Na pierwszy ogień idzie dowcip z gąbką.
Cool.
Następnie zaczajają się na niego w łazience aby wylać mu na głowę wiadro wody.
Cooler.
Następnie wyrzucają mu ławkę przez okno.
Coolest.
Za każdym razem ich poczynania obracają się przeciwko nim i zamiast ponieść sromotną klęskę i najeść się wstydu, Sakamoto błyszczy i zachwyca jeszcze bardziej. Sprawia to, że chuligani robią się coraz bardziej agresywni. Ale Sakamoto nie byłby sobą, gdyby nawet z płomieni nie wyszedł… coolest.
Następnie Sakamoto ocala ptaszka z tornada, bawiąc się przy okazji w Mary Poppins. Innym znów razem, używając swoich „niezwykłych mocy”, ratuje kolegów z klasy przed szerszeniem. Nic nie jest dla niego straszne.
Sakamoto i Mr. Bee.
W zasadzie na tym mogę skończyć opis tego, co się wydarzyło w pierwszym odcinku. Nie dzieje się wiele, ale nie chodzi o to, co, tylko jak. Anime nie jest i nie ma zamiaru być poważne, jest za to doskonałą parodią. Przyznam, że już po zobaczeniu grafiki w zapowiedziach podejrzewałam, że seria przypadnie mi do gustu. Obawiam się jednak, że nie jest to seria dla każdego. Fabuły na razie nie ma. Gagi są bardzo specyficzne i naprawdę trudno mi powiedzieć, jakie poczucie humoru trzeba mieć, żeby je docenić. Wyszło mi jedynie, że japońskie, czyli dziwne. Doskonałym dodatkiem do absurdalnych wydarzeń i bohatera, który jest chodzącą jedwabistością, są cudownie dobrani seiyuu. Zaskoczyło mnie, że mogłam usłyszeć Tomokazu Sugitę czy Hikaru Midorikawę. Midorikawa jako Sakamoto jest świetny, ale mam wrażenie, że Sugita byłby lepszy. Niemniej obydwaj aktorzy doskonale dopełniają całość, która mnie osobiście podoba się niesamowicie.
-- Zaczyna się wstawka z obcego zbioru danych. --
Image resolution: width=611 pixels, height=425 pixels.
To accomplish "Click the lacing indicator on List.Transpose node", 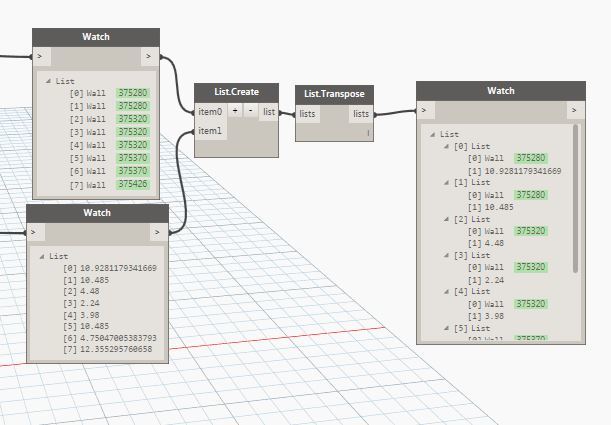I will pyautogui.click(x=367, y=131).

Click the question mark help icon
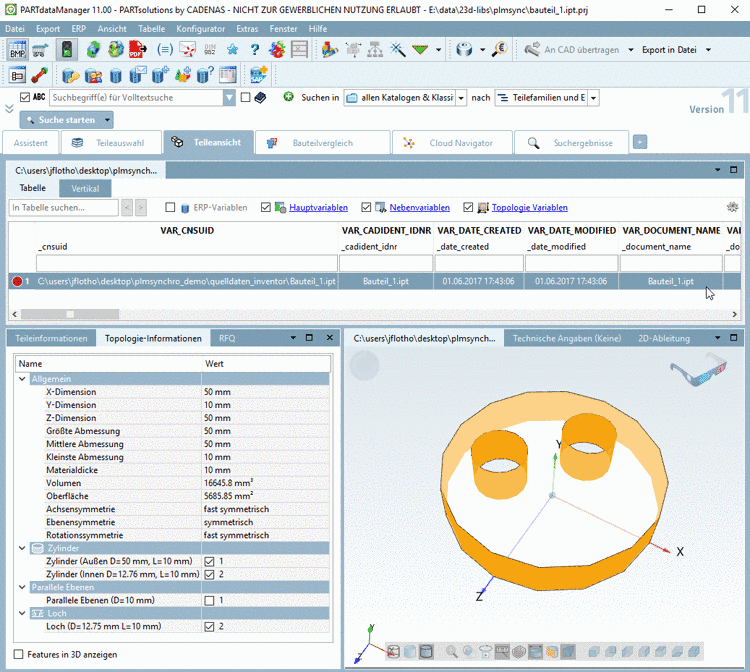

Jedyną rzeczą, do której mam zastrzeżenia, jest grafika, która nie zachwyca (chociaż teoretycznie w przypadku Sakamoto powinna), bo choć Sakamoto powinien być najlepszy, najprzystojniejszy i najjedwabistszy, to ten ryj ma jakiś taki trochę krzywy. Nie jest najgorzej, ale mogło być lepiej. Na muzykę nie zwróciłam uwagi, obie piosenki są dosyć przyjemne ale nieszczególnie zapadają w pamięć.
Ale pomimo wątpliwości co do kwestii technicznych nie mam zamiaru przestać oglądać. Absurdalna i idiotyczna komedia to jest dokładnie to czego potrzebuję! Polecam wszystkim.